Und das einst 325 Millionen Euro teure Vogelnest? "Es wird bei seinem Aufstieg zu Ruhm und Ehre in die Spuren des Vaterlandes treten", heißt es in der Audio-Tour im Stadion. Nun, von der Vision der Schweizer Architekten Herzog und DeMeuron, die der Stadt Peking einen "neuartigen öffentlichen Raum", einen Ort "für Begegnungen und Reibungen" schenken wollten, ist nicht viel geblieben. Das Stadion empfängt Touristen, aber die meiste Zeit steht es leer. 100 Großveranstaltungen mit jeweils mehr als zehntausend Teilnehmern habe das Stadion von 2008 bis Ende 2014 durchgeführt, heißt es. Mal abgesehen davon, dass in das Stadion 91 000 Menschen passen: Hundert große Events in fast sieben Jahren, das ist nicht viel - das kleinere Wukesong-Stadion kam auf 70 allein im letzten Jahr. Pekings Guo'an-Fußballklub lehnt es jedenfalls ab, das Stadion zu seiner Heimat zu machen, ohne öffentlich Gründe zu nennen: "zu teuer", schrieb das Portal ifeng.com. Ein Baseball-Wettkampf für Jugendliche im Mai, nationale Leichtathletik-Wettkämpfe im Juni, ein Gastspiel des FC Bayern im Juli, das waren zuletzt die Höhepunkte.

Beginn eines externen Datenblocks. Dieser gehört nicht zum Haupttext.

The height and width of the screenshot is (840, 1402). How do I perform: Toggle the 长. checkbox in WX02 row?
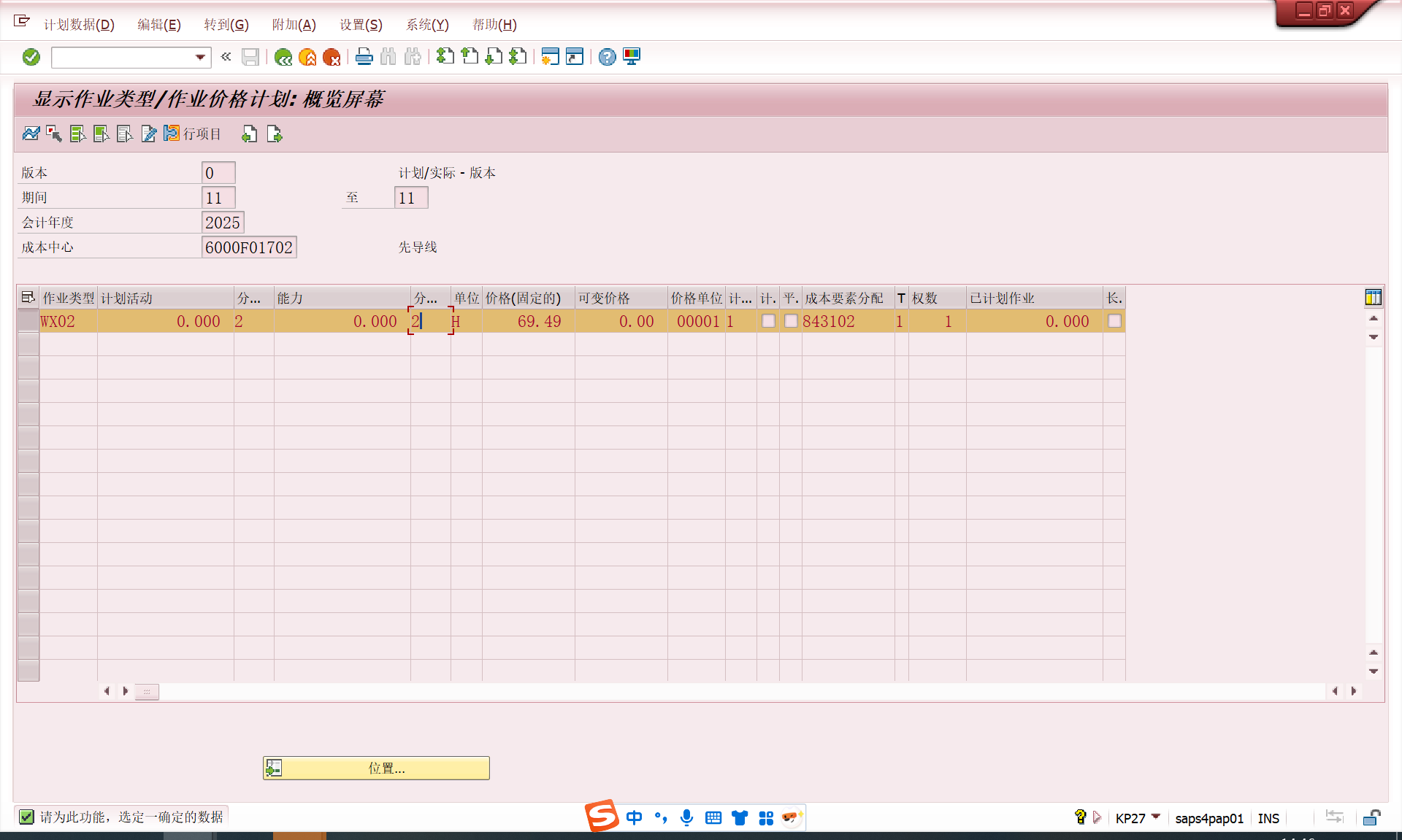[1114, 321]
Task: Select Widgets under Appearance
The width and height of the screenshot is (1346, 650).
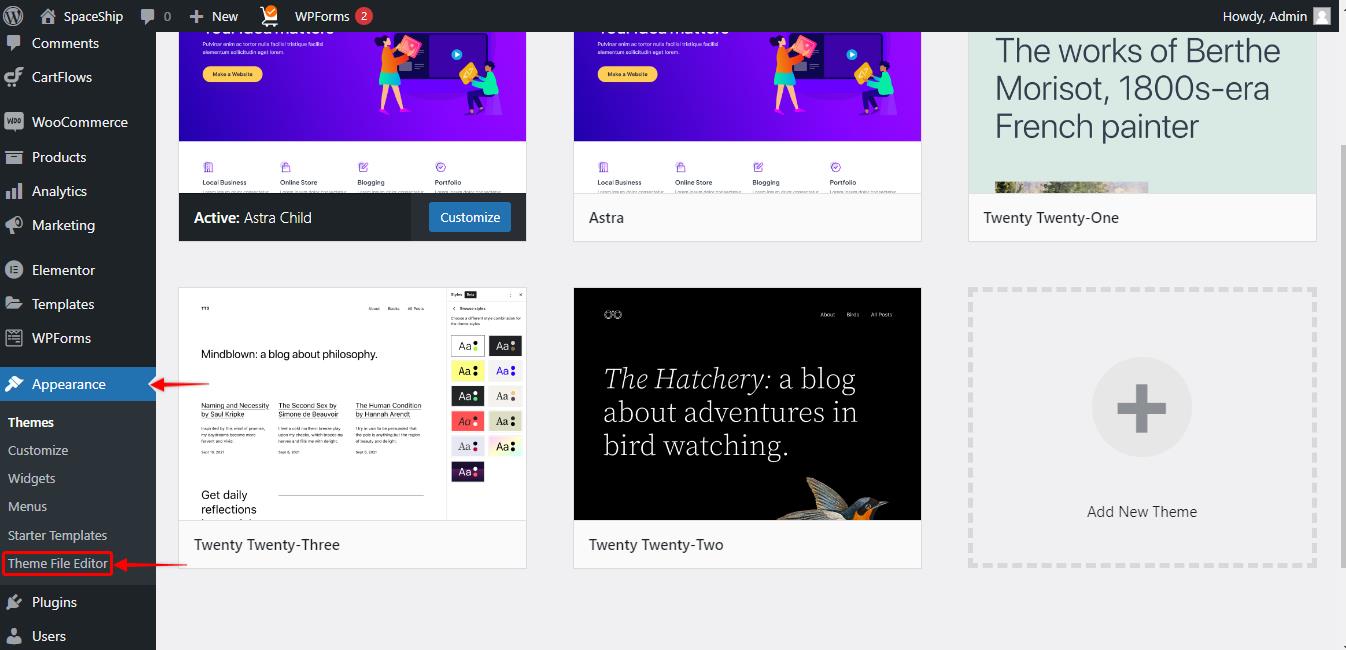Action: 32,478
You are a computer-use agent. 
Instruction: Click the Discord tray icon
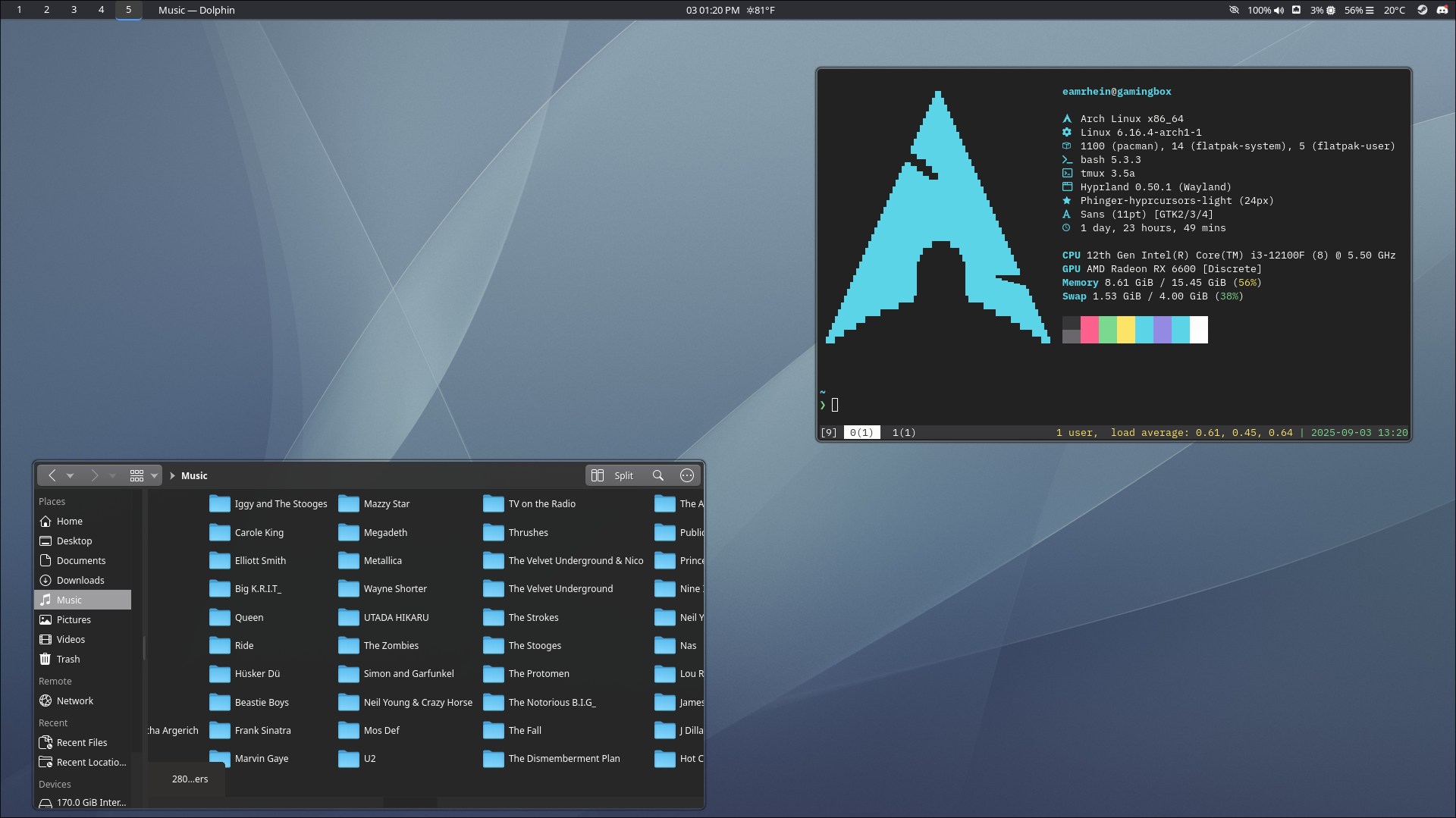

Die Betreiber werden dem IOC auf Knien dafür gedankt haben, dass Peking 2022 nun die Winterspiele ausrichten darf: Das Vogelnest wird das erste Olympiastadion, dem eine Wiedergeburt geschenkt wird. Wenn auch nur eine kurze: Sie werden dort wieder die Spiele eröffnen. In der Bewerbung Pekings für 2022 war das ein wichtiger Beleg für die "Nachhaltigkeit" der Spiele in China.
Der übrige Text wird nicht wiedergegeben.